Friday, May 02, 2003
 
Especially for the ladies who find Peter Jennings swoon-bait on his evening news program for ABC, and even bristle if a criticism of his biased news is alluded to, here are a few excerpts from today's MRC Alert. Discount the suave, James Bond aura and this is what is left of Peter Jennings. At least to those of us who are not enamored of him. Two examples.

Herrrrrrrrrrrrrre's Peter
After running multiple stories about the "failure" of U.S. troops to prevent the looting of Iraq's national museum, with ABC's Peter Jennings going so far as to charge that "the U.S. did not act according to international law to prevent it," on Thursday's World News Tonight Jennings read a short item about how "the looting at the national museum may not have been as extensive as some people first reported" and "it turns out that many pieces were removed before the war." Those "some people" would be Peter Jennings' own World News Tonight, though he didn't remind his viewers, as well as other ABC News programs.

Being a TV news anchor means never having to say you're sorry.

A N D - -

Having kept quiet for 14 years, a former ABC News correspondent has gone public for the first time with allegations that network anchorman Peter Jennings manipulated news scripts during the 1980s in order to praise the Marxist-backed Sandinista government in Nicaragua.
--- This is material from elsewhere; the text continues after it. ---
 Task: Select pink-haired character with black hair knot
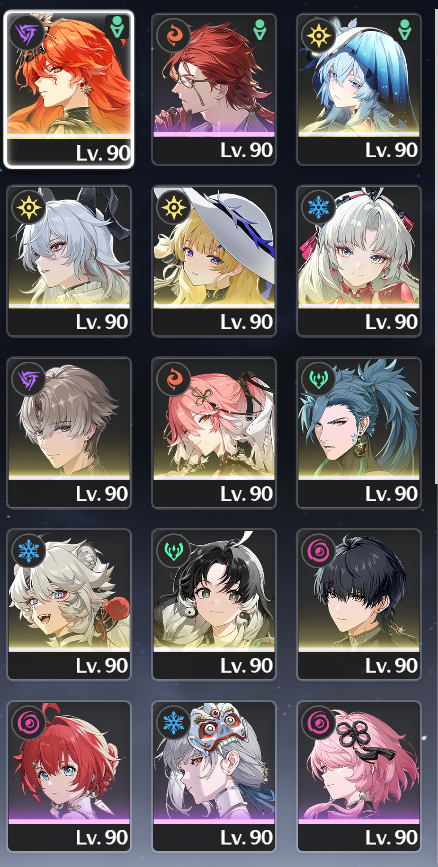click(x=358, y=776)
Fourteen years ago, Peter Jennings forced then-ABC News reporter Peter Collins to insert into a story language which cast in a positive light the communist Sandinista thugs of Nicaragua, praising their efforts to create "an unselfish society" and successes in "land reform" and reducing infant mortality, Collins this week told Marc Morano of the MRC's CNSNews.com.
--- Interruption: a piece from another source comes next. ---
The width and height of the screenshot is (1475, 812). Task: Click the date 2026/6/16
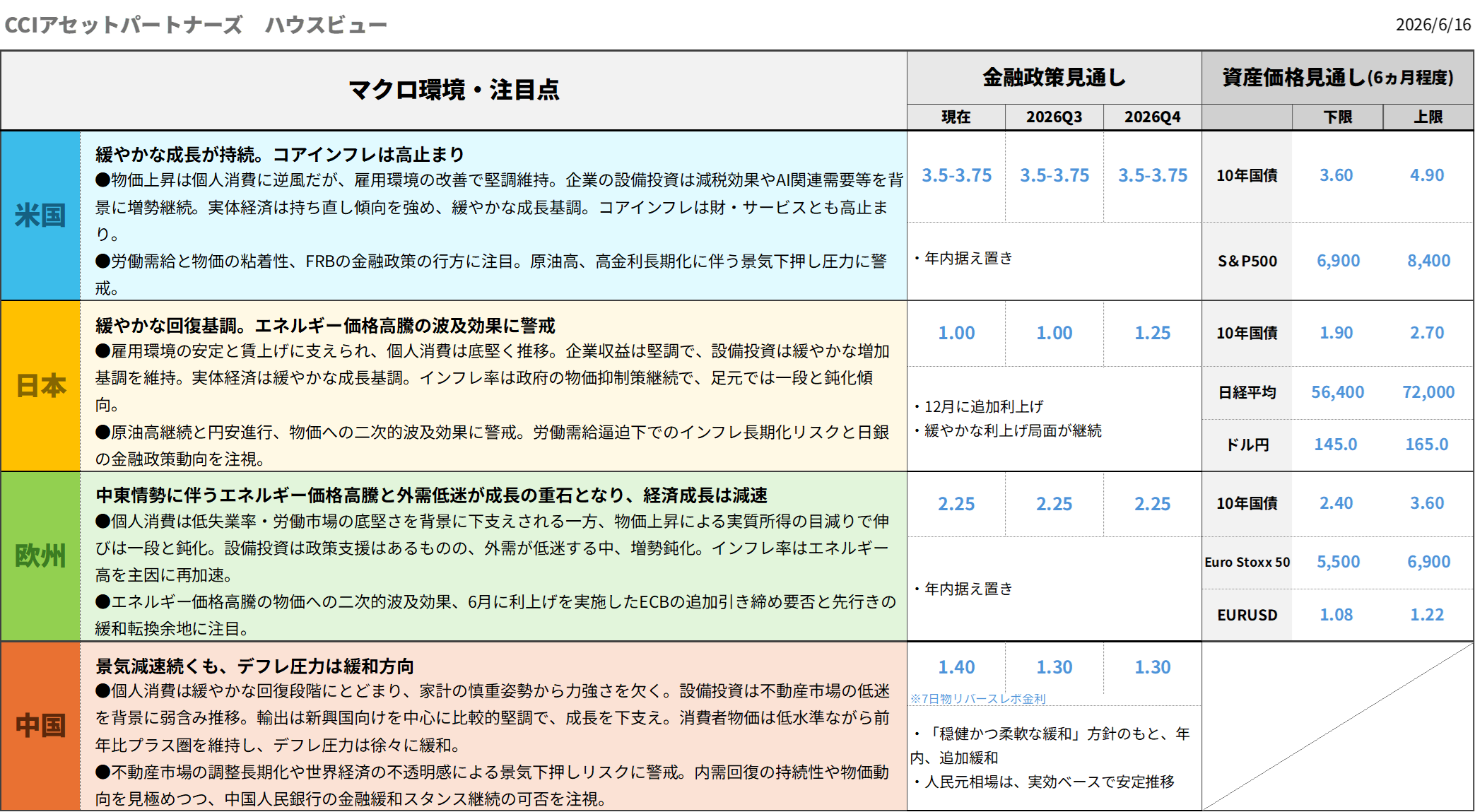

The quote in question was featured in the August 7, 1989 edition of the MRC's Notable Quotables. On the July 19 World NewsTonight, Collins reported: "The Sandinistas brought with them Marxist ideas about spreading wealth and creating a new, unselfish society. And in the first few years, they did manage to reduce illiteracy, the infant death rate and launched the biggest land reform in Central America. But the Reagan Administration saw the Sandinistas as a threat and forced them into a war with the U.S.-backed Contras."

"[Jennings] was unhappy with my coverage because I tried to tell both sides of the story," he added.
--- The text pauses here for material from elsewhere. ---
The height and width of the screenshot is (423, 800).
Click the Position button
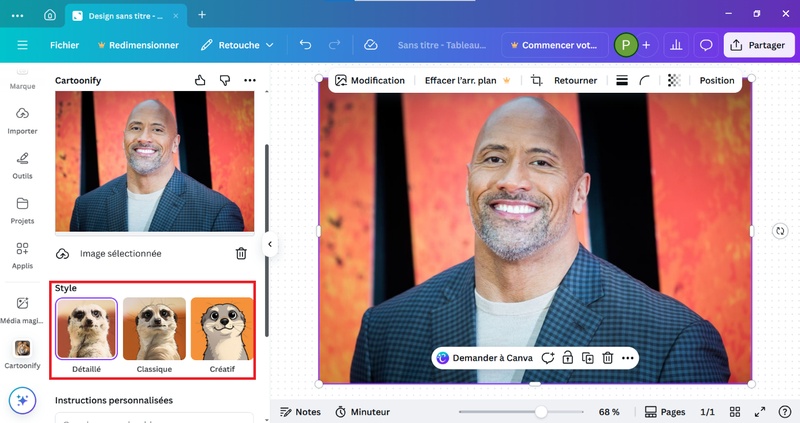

In an exclusive interview with CNSNews.com , Collins alleged that Jennings personally dictated changes in a Collins television script in order to praise the Sandinista government for its "new, unselfish society," for successfully reducing illiteracy and "launch[ing] the biggest land reform in Central America."

Asked why he believed Jennings wanted his script changed to reflect a more positive spin about the Sandinista government, Collins was unequivocal. "Because I presume that Peter Jennings felt that the Sandinista regime, which was a communist regime -- no questions about it -- were mere benign agrarian reformers...[Jennings] was a believer, was and is," Collins explained....

Collins is speaking publicly about his years at ABC and CNN for the first time because he has walked away from the news business and no longer desires to work in the industry.